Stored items
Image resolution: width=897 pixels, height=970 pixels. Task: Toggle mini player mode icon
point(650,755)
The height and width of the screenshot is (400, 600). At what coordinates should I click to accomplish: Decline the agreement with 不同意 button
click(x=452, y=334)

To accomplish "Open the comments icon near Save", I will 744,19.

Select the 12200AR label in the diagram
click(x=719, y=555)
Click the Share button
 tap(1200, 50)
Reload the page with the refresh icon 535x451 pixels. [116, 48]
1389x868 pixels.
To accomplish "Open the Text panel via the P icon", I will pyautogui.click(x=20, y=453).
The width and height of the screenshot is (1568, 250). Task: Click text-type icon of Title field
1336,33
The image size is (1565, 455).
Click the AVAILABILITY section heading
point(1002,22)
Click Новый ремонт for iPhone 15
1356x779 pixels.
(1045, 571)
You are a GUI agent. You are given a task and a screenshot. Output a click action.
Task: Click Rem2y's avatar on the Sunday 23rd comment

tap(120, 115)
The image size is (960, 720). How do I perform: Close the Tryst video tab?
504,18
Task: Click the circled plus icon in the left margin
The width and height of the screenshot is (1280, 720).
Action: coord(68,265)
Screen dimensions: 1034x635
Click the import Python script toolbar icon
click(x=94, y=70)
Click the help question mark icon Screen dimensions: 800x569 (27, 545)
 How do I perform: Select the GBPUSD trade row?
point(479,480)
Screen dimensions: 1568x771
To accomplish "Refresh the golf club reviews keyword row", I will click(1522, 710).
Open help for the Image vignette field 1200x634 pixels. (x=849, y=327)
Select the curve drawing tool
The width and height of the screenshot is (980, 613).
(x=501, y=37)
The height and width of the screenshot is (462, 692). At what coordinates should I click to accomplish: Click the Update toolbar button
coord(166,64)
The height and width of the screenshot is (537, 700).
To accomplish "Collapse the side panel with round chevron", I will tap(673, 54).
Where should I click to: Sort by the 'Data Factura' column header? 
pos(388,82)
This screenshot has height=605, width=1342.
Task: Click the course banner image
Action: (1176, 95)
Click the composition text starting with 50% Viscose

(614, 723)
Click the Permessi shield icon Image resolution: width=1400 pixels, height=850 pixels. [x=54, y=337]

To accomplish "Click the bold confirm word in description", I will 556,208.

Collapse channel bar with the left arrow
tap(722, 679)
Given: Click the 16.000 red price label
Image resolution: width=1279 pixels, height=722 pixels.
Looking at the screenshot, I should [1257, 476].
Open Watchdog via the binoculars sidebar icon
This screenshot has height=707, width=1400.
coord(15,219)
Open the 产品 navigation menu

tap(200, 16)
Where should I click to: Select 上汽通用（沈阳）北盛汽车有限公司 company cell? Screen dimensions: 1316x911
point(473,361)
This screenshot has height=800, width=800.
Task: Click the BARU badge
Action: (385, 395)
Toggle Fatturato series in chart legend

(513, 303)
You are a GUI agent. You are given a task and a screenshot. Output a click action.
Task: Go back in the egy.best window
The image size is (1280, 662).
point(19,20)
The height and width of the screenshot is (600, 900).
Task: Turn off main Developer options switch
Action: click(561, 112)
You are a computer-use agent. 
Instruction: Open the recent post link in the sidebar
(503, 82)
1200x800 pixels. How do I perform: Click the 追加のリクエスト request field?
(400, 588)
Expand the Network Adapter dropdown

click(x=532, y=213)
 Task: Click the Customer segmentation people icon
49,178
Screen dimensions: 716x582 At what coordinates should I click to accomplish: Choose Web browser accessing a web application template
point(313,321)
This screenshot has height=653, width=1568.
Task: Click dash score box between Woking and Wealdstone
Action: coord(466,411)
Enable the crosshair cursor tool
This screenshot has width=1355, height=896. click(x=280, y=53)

- Work instruction: Starting at the line that contains "Task: Click the Customer", output every remaining line of the data exactly, and stop after the last one.

- Exercise result:
 Task: Click the Customer segmentation people icon
49,178
Screen dimensions: 716x582 At what coordinates should I click to accomplish: Choose Web browser accessing a web application template
point(313,321)
This screenshot has height=653, width=1568.
Task: Click dash score box between Woking and Wealdstone
Action: coord(466,411)
Enable the crosshair cursor tool
This screenshot has width=1355, height=896. click(x=280, y=53)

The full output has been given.